How Much is Too Much?

In a market that at times seems to have gone crazy, how do you know what to actually pay for a dental practice?  There is no question that today’s (2017/18) dental practice purchase and sale market is often very irrational with practices selling for as much as 200% of gross revenue.  In this kind of market, can you really know what is enough and what is too much?  Let’s look at how to come up with the simple answer.

In today’s market almost any decent practice, depending on how it has been appraised, is going to attract multiple offers.  Even practices that have been appraised on the high side are likely to attract more than one offer.  Before we explore how much to offer, let’s consider today’s appraisals.  It is important to know that all appraisals are not created equal; different appraisers use different methodologies.   With only a very few exceptions, “Business Valuation 101” suggests that the value of any private (i.e. non-stock market) actively operating business should be a function of its profitability.  In other words, practice values should be based on the practice’s net profits.  Practice values are almost never correctly represented by comparative sales or percentages of gross production methods.  No two practices are exactly the same and the factors that would need to be measured to compare them are too complex to be measured by most brokers; professional practice management consultants suggest that any practice will have in excess of 25 specific operational characteristics that would need to be measured and “compared”.  Similarly, two practices with exactly the same gross production will almost never have the same net profit.  As an owner, what is yours to keep and spend as you choose is only the net profit after tax and after your acquisition loan payments.  Appraisals that do not equate value to net profit are misleading and are often a poor indicator of how much you should pay.

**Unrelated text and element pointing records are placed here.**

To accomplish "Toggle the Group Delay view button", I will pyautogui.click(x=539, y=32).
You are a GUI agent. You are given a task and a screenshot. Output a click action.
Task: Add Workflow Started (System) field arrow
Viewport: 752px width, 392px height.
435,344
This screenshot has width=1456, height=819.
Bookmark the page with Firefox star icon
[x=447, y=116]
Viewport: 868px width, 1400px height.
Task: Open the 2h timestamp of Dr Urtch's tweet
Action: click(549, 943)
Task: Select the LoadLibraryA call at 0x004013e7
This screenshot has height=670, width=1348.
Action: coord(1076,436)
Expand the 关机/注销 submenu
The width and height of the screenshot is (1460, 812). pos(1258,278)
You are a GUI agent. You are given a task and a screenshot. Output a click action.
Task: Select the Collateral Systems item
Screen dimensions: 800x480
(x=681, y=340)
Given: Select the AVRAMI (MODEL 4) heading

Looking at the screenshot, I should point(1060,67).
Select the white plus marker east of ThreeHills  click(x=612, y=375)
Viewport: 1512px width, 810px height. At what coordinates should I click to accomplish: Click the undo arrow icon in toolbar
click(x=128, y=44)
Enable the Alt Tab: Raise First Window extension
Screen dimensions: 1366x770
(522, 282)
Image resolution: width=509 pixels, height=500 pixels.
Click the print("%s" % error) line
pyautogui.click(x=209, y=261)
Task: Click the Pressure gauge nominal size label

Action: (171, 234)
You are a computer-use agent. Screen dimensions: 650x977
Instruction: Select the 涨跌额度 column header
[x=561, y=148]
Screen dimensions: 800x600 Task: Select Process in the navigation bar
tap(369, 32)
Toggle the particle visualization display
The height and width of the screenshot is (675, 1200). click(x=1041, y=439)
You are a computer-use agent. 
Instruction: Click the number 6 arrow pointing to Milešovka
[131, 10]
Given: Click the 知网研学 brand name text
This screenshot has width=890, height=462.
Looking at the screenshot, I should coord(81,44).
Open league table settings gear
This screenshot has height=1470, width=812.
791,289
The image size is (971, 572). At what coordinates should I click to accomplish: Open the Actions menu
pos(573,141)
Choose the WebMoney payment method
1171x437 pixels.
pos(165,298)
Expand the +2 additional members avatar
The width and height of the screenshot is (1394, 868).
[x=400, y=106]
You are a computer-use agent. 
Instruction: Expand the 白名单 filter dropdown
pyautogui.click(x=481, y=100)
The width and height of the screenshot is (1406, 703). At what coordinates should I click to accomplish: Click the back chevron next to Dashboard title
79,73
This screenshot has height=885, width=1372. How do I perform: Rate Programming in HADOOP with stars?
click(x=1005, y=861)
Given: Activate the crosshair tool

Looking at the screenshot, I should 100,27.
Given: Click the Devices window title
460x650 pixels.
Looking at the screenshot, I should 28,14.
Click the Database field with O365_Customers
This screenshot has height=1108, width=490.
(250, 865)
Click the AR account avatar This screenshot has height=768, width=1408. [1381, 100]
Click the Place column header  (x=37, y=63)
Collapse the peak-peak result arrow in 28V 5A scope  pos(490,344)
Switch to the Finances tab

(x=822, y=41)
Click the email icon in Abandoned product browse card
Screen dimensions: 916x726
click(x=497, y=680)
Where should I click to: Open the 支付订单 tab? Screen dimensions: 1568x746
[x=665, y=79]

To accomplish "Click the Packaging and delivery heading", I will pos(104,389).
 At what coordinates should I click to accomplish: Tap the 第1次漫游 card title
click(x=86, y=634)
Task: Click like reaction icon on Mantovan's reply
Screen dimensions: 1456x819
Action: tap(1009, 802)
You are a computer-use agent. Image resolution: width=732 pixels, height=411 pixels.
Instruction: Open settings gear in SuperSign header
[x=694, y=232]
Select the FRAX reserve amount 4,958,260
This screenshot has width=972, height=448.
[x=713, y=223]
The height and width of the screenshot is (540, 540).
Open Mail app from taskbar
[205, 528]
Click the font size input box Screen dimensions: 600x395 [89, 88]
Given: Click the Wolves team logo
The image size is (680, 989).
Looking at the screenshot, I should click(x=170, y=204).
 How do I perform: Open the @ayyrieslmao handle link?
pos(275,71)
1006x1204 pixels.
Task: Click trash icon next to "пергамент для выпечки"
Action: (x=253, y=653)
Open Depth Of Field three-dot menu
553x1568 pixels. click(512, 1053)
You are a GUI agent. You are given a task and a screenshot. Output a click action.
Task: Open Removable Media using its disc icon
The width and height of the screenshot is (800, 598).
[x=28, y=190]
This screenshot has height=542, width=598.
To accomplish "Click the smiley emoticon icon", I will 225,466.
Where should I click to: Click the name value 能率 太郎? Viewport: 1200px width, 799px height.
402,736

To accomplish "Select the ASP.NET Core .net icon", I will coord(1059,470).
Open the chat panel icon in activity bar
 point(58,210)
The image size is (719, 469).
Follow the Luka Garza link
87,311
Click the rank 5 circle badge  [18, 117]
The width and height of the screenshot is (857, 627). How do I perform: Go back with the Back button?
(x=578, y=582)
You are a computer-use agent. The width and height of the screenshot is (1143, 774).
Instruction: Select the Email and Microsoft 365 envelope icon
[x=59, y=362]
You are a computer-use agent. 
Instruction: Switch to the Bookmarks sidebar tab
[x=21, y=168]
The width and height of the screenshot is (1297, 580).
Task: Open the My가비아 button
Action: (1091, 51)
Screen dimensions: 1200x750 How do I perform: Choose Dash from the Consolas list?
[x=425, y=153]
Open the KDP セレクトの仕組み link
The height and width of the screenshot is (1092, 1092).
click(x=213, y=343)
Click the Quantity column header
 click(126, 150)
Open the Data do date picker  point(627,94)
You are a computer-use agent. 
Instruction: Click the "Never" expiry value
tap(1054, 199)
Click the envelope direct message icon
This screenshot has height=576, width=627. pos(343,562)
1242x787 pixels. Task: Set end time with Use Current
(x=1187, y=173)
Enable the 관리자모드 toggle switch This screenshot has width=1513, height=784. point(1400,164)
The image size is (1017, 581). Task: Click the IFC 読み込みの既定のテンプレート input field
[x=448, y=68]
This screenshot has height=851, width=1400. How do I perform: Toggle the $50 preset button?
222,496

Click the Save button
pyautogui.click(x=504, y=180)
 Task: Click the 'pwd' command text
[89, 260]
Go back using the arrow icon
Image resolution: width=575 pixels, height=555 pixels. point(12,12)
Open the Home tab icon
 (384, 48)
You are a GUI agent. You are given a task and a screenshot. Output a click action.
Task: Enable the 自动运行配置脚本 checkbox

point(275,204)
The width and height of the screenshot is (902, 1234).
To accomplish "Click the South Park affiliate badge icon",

Fortunately, almost every appraisal will provide you with the owner’s most recent financial statements as prepared by their public accountant, further adjusted for non-practice related expenses and for a professional compensation factor.   The net result of these items should be the actual net profit (sometimes called “Normalized Net Profit” or “EBITDA”) that a purchaser should expect from the practice before tax and loan payments.  This is the point where a little help from an accountant or similar professional could be useful.  Depending on how much the purchaser spends on the practice, a good accountant should be able to calculate the taxes and loan payment amounts that would also be payable.  Both of these expenditures will be somewhat dependent on how much you have to borrow to buy the practice.  Assuming that all of the purchase amount is going to be borrowed, obviously the tax and loan payments need to be less than the net profit.  If the purchaser is going to be an owner occupant, then there is actually a little more cash flow that could be available.  Remember, the net profit includes a “Professional Compensation” amount equal to what an associate would normally get paid.  A purchaser would actually have the Net Profit plus the “Professional Compensation” which could be used for taxes and to service debt.

The question remains as to how much is enough, and how much is too much?  To begin with, anything that requires more cash for taxes and loan payments than the Net Profit before Professional Compensation, is absolutely too much.  Chances are anything that requires more cash than the Net Profit alone is also probably too much.  That sounds simple, but what do you do when you want the practice and you know there will be competing bids?  What you should do in this case is offer the most that you can afford but not so much that your taxes and loan payments are more than the net profit.  This is where you need to sit down with your accountant and have them do some “what if” calculations for you so that you can pay enough to get the practice but not so much that you go broke doing it.